» What you should do
Render the material from its start through the line holding "Action: tap(1377, 92)", inclusive, as a two-column CSV with the columns text and answer. Give one row per text-and-answer pair, put each field in quotes, and replace line breaks with spaces.

» Rows
— BEGIN —

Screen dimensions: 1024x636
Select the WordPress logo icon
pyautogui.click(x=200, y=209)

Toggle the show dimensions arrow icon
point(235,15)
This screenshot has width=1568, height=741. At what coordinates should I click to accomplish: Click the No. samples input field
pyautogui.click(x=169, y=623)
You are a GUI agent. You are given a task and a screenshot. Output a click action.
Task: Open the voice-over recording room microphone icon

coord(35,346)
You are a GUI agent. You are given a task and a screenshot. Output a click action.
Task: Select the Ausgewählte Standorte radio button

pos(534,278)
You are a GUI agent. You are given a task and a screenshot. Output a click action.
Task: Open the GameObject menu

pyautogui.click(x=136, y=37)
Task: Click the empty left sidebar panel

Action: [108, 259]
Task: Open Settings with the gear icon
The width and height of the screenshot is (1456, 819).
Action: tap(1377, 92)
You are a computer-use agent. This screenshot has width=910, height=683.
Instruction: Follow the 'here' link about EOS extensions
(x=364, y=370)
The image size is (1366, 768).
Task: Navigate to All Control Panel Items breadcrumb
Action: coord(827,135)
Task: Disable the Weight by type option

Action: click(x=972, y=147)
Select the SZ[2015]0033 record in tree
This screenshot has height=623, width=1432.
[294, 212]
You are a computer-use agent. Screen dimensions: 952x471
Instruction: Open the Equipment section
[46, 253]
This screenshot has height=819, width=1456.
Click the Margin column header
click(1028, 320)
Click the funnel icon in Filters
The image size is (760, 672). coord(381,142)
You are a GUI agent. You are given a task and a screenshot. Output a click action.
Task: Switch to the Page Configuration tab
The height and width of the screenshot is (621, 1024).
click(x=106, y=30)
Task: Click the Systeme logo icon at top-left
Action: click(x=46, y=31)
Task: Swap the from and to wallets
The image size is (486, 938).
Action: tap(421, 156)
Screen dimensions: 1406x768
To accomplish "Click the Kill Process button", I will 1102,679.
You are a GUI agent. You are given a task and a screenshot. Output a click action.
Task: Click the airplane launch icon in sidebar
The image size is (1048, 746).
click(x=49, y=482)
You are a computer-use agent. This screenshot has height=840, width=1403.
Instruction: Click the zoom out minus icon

— END —

» Solution to the exercise
text,answer
"Screen dimensions: 1024x636 Select the WordPress logo icon","pyautogui.click(x=200, y=209)"
"Toggle the show dimensions arrow icon","point(235,15)"
"This screenshot has width=1568, height=741. At what coordinates should I click to accomplish: Click the No. samples input field","pyautogui.click(x=169, y=623)"
"You are a GUI agent. You are given a task and a screenshot. Output a click action. Task: Open the voice-over recording room microphone icon","coord(35,346)"
"You are a GUI agent. You are given a task and a screenshot. Output a click action. Task: Select the Ausgewählte Standorte radio button","pos(534,278)"
"You are a GUI agent. You are given a task and a screenshot. Output a click action. Task: Open the GameObject menu","pyautogui.click(x=136, y=37)"
"Task: Click the empty left sidebar panel","Action: [108, 259]"
"Task: Open Settings with the gear icon The width and height of the screenshot is (1456, 819).","Action: tap(1377, 92)"